Transgendering: biology or style? [op-ed CCT 23 july 2013]

Massachusetts’ Transgender Equal Rights Act became law on the first of July.

Even for the liberal-minded among us, especially those of a certain age, the transgender phenomenon (to which young people are apparently flocking) is one more item for the What- Are -We- Coming- To file.

 

It used to be, and it is still the reality of most of us, that gender “assignment” as it’s being called, was no more an assignment than eye color or height. It is one of the primary structures and most important realities of life, more important than rich or poor, tall or short, smart or not so much.
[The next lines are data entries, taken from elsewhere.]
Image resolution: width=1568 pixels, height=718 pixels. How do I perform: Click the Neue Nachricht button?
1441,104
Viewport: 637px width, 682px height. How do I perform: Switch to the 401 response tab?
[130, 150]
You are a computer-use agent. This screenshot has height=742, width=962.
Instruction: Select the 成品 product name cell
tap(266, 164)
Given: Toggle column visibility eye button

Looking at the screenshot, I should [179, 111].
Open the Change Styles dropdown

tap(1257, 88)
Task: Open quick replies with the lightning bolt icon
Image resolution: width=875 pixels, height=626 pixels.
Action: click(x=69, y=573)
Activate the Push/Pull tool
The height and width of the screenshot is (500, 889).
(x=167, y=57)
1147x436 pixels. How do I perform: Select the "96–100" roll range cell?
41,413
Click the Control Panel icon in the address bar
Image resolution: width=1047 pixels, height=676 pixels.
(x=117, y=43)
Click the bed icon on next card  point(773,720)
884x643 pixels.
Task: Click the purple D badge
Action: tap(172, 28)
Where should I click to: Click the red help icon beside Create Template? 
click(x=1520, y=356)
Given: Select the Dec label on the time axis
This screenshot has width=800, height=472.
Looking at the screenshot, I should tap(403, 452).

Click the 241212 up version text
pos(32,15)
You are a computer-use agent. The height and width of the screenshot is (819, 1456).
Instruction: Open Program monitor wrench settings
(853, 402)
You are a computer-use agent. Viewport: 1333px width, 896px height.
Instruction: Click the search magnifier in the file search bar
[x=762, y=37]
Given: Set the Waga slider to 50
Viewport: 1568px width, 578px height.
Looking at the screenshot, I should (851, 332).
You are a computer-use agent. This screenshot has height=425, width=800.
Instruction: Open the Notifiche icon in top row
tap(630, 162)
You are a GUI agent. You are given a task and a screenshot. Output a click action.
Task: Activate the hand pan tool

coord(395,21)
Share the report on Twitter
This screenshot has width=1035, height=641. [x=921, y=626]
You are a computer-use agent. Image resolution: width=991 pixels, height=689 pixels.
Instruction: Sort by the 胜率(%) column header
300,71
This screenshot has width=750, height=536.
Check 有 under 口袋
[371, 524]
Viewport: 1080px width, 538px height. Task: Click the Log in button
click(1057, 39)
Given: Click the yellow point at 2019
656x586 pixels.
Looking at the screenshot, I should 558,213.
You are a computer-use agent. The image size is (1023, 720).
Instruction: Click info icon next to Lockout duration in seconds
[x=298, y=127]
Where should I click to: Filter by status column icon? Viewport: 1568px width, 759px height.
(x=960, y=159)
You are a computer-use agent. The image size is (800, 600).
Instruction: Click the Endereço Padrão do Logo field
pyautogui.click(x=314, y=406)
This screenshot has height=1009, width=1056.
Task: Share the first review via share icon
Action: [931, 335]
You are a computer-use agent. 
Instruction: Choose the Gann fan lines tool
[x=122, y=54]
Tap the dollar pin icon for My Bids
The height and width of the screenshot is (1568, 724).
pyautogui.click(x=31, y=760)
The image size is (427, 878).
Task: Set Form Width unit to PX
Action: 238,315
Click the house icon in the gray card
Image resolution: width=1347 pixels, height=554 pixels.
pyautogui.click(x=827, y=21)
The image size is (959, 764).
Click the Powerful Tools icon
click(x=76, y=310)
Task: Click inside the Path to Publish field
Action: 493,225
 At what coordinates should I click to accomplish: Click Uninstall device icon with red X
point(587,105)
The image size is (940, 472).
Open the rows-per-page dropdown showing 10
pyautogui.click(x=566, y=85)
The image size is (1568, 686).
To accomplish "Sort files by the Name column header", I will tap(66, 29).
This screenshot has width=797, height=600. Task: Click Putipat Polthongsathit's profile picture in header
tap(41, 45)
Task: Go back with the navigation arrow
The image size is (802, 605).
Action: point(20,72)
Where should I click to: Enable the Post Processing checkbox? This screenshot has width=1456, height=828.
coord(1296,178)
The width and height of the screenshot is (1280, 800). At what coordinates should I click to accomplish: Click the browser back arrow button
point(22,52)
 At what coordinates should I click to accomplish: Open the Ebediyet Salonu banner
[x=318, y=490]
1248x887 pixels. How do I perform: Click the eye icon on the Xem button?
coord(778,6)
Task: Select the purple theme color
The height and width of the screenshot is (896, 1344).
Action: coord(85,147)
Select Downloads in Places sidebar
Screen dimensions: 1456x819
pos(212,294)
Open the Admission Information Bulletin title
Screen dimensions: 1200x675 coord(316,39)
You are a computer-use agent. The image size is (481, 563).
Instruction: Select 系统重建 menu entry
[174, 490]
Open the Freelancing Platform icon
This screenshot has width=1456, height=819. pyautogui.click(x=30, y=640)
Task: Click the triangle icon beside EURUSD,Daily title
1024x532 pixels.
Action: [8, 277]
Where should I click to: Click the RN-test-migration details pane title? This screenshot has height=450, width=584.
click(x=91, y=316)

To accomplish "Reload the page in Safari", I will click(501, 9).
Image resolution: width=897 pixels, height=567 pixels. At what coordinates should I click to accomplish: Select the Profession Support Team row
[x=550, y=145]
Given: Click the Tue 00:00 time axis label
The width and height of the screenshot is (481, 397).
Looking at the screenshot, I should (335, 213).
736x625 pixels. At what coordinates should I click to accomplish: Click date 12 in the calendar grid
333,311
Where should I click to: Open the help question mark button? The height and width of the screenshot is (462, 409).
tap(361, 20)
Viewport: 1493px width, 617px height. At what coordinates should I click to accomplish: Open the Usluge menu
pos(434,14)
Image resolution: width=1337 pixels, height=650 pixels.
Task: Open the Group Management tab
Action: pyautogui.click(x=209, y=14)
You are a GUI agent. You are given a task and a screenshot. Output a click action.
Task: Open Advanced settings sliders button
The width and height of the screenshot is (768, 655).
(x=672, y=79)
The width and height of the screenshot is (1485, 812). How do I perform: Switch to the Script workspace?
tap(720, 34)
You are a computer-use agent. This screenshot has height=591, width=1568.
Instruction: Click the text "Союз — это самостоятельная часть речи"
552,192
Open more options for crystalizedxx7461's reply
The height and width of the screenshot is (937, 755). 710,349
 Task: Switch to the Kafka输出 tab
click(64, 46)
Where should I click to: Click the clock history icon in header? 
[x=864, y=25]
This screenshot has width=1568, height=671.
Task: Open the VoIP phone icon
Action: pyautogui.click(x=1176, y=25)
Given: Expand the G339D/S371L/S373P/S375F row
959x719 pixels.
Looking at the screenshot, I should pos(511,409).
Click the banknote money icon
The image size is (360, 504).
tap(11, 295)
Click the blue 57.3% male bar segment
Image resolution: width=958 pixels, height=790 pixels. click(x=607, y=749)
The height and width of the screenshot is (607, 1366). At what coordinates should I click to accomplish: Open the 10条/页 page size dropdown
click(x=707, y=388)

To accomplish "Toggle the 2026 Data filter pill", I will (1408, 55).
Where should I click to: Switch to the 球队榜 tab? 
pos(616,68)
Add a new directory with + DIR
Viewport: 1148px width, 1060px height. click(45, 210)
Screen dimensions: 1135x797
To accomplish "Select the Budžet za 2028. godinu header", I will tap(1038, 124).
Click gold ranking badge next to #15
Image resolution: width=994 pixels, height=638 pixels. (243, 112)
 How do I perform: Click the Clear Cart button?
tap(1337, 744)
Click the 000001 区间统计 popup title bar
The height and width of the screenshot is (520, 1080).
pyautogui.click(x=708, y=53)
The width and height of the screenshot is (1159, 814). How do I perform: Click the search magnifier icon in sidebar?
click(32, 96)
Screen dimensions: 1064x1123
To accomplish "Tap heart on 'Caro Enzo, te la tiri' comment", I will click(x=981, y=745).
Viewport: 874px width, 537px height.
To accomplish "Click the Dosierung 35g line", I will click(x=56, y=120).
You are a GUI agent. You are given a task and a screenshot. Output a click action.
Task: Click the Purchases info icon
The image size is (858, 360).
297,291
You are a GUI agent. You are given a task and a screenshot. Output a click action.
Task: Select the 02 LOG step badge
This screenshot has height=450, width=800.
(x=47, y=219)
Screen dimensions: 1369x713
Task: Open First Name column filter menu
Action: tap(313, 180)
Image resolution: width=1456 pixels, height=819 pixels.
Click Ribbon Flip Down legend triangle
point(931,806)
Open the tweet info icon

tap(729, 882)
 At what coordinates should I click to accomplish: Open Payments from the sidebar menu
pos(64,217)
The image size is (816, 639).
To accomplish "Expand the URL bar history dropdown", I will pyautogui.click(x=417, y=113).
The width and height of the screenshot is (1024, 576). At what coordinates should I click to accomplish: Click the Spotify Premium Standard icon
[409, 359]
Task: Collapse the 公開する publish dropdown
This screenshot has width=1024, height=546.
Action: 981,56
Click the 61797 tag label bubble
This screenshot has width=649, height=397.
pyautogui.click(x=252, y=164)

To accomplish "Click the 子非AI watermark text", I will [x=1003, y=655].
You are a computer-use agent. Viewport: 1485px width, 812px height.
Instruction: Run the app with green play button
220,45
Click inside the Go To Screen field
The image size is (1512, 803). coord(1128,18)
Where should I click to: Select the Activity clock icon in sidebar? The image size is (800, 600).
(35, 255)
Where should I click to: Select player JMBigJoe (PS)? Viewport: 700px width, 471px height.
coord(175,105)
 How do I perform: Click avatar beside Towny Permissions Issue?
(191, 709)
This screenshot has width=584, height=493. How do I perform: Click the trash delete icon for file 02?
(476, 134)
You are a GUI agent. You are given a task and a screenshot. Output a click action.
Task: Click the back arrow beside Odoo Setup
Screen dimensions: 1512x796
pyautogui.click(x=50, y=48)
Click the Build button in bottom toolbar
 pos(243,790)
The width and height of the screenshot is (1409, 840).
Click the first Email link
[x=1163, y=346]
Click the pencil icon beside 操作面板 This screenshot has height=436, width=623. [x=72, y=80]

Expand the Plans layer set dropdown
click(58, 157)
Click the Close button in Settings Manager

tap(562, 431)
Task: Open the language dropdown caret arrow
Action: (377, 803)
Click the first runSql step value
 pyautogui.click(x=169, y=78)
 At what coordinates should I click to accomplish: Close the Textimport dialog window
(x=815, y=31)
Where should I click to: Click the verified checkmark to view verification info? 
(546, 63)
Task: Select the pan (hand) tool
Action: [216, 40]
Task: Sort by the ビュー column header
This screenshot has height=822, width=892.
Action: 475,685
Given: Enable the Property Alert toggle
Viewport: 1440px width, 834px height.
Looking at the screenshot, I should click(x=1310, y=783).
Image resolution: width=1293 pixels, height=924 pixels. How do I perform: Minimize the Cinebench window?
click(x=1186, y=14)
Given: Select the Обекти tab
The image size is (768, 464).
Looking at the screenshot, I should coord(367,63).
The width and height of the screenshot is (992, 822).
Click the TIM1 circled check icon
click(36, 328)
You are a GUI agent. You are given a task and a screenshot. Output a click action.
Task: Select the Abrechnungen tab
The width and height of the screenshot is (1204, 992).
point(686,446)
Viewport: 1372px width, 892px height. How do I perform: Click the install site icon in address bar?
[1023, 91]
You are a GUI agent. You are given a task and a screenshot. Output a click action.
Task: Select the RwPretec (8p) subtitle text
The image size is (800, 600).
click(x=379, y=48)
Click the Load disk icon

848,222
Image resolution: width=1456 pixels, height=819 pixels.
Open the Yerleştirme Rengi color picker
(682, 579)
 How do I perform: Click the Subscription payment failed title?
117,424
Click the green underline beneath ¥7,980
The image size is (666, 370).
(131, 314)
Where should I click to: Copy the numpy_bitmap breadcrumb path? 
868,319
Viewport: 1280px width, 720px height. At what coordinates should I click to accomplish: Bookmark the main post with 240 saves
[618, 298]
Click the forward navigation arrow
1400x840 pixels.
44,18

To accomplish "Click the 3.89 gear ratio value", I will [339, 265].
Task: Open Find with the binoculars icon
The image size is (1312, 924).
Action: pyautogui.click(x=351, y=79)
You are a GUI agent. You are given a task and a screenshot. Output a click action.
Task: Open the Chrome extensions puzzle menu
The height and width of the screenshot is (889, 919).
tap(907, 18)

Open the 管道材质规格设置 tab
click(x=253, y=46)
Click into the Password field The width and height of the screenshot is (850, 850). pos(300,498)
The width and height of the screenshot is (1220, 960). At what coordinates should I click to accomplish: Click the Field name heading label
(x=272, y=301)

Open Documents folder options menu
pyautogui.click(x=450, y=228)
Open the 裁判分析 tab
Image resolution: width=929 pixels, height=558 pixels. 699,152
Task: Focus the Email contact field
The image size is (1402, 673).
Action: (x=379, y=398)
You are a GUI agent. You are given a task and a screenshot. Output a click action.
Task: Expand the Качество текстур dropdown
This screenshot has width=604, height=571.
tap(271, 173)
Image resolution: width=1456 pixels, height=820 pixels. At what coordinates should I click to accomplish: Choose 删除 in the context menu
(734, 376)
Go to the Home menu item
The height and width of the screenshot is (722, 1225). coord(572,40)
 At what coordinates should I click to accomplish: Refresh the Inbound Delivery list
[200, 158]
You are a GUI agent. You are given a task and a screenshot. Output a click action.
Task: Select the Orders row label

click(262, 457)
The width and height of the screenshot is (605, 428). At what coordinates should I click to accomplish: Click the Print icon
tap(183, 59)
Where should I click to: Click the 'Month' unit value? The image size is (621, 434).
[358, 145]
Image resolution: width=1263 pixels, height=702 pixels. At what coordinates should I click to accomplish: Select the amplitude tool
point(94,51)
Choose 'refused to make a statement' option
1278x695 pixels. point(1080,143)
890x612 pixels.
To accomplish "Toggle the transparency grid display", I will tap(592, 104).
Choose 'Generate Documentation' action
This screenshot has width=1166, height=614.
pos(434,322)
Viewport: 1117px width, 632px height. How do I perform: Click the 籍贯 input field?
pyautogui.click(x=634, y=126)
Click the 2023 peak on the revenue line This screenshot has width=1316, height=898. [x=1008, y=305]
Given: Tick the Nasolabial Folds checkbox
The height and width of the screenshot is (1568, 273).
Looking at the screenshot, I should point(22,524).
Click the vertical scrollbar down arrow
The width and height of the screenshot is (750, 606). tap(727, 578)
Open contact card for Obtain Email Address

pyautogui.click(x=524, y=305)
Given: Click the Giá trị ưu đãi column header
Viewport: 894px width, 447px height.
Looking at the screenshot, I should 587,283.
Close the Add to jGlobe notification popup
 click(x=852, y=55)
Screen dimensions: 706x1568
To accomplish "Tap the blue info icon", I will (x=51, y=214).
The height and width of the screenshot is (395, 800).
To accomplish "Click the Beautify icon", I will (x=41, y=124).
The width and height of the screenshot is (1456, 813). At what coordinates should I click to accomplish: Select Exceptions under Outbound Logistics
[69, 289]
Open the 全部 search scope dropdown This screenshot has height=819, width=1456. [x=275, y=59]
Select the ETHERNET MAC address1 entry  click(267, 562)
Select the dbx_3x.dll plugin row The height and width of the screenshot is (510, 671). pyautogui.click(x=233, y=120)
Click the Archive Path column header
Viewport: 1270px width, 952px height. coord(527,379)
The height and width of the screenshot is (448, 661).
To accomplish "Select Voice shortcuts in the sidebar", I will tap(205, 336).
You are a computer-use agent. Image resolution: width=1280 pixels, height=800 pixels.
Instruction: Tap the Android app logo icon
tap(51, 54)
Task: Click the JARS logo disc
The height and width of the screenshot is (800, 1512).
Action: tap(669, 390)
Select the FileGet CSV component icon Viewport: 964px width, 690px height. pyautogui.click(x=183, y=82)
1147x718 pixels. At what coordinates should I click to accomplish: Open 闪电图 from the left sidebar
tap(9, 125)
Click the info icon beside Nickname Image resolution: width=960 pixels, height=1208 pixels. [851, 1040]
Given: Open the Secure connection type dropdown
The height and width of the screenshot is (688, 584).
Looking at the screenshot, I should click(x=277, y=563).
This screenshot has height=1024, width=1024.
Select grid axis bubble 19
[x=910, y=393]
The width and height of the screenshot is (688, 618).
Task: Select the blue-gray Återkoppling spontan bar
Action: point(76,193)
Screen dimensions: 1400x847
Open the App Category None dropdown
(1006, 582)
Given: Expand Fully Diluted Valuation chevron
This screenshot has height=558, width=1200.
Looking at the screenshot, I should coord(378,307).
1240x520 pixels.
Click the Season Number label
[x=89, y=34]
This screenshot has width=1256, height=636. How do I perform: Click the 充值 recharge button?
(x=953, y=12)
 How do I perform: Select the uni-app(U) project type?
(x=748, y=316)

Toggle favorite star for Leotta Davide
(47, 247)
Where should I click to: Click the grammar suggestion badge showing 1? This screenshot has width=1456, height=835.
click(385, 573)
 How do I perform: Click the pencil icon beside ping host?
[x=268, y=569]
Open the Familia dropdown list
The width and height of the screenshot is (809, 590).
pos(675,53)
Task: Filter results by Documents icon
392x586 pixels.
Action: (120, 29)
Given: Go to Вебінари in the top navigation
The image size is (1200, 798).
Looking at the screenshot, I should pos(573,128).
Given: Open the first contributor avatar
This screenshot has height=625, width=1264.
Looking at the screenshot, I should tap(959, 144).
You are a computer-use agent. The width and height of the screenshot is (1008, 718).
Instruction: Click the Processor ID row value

Right up there with race.

 

Even when the secret came out of the closet that a substantial portion of the population had a sexual preference that went against the majority association with gender, the genders themselves remained rigid.

 

But of the LGBT “community”, the “T” stands out as from the others as something else.

 

No individual should face discrimination because of who they are,” said Gov. Patrick on signing the new law. But A.G. Coakley says that the virtue of the same law is to protect “gender identity or expression.” Who you are and your expression seem quite different things. Young people should be allowed to “be who they want to be”, a parent of a trans is quoted in a recent New Yorker article.

 

Homosexuality has been shown to be a biology- based predeliction. Transgenderism seems ambiguous. Sometimes it’s a young teen discovering that he/she was “really” a boy beneath the female trappings such as breasts, which sounds like biology. But when it’s “identifying or presenting as” when gender is seen as “endlessly modifiable” as a mother worried in that article, a choice from a “gender rainbow,” it sounds less like biology than style,or lifestyle. And laws enacted to protect transgender rights seem less like those protecting the civil rights of lesbians, gays and blacks than those protecting freedom of expression.

 

According to the wikipedia article, a trans is someone “whose identity does not conform unambiguously to conventional notions of male or female roles,” or who feels that his/her genitally based sex is “ a false or incomplete description of themselves.” The assumption here is that most of us feel nothing but comfortable in our bodies with their male or female branding. But my impression is that few of us are unambiguously comfortable with our gender roles and expectations (war, childbirth) and don’t consider them as completely defining us.

 

To some extent we’ve always played around with our basic biological equipment, styled ourselves more or less macho or feminine with shoulder pads, falsies, codpieces, pushup bras, bodybuilding to enhance the shoulders and muscles.

 

In recent decades cosmetic surgery is an increasingly acceptable, even in some circles required, way of responding to dissatisfactions with our birth body. Not comfortable with your “assigned” nose, tummy or thighs, penis or breast size or shape, the bags under your eyes, your aging body? Hey, no problem. Why not celebrate the right of a young teen who identifies as a boy to have “top surgery”to remove his/her breasts?

 

No doubt there are situations in which cosmetic surgery is a merciful and important tool. But there’s still a good argument to be made against many uses of it—something about playing the cards you’re dealt– and I hope some of us are making it.

 

The new law permitting freedom in gender matters is a good thing as are all laws banning discrimination. But, that said, it should be recognized that in part the trans movement seems against not just people being trapped in the wrong package, but against limits in general. The wise parental advice is that simply being born into one or the other of the traditional categories of body is not in itself a bad thing, even if no doubt inconvenient at times. Finally the meaning of life goes deeper than style or preference, that it comes in working within and with limits, not from an illusion of limitlessness. (Assignment to our species can itself be mighty confining.)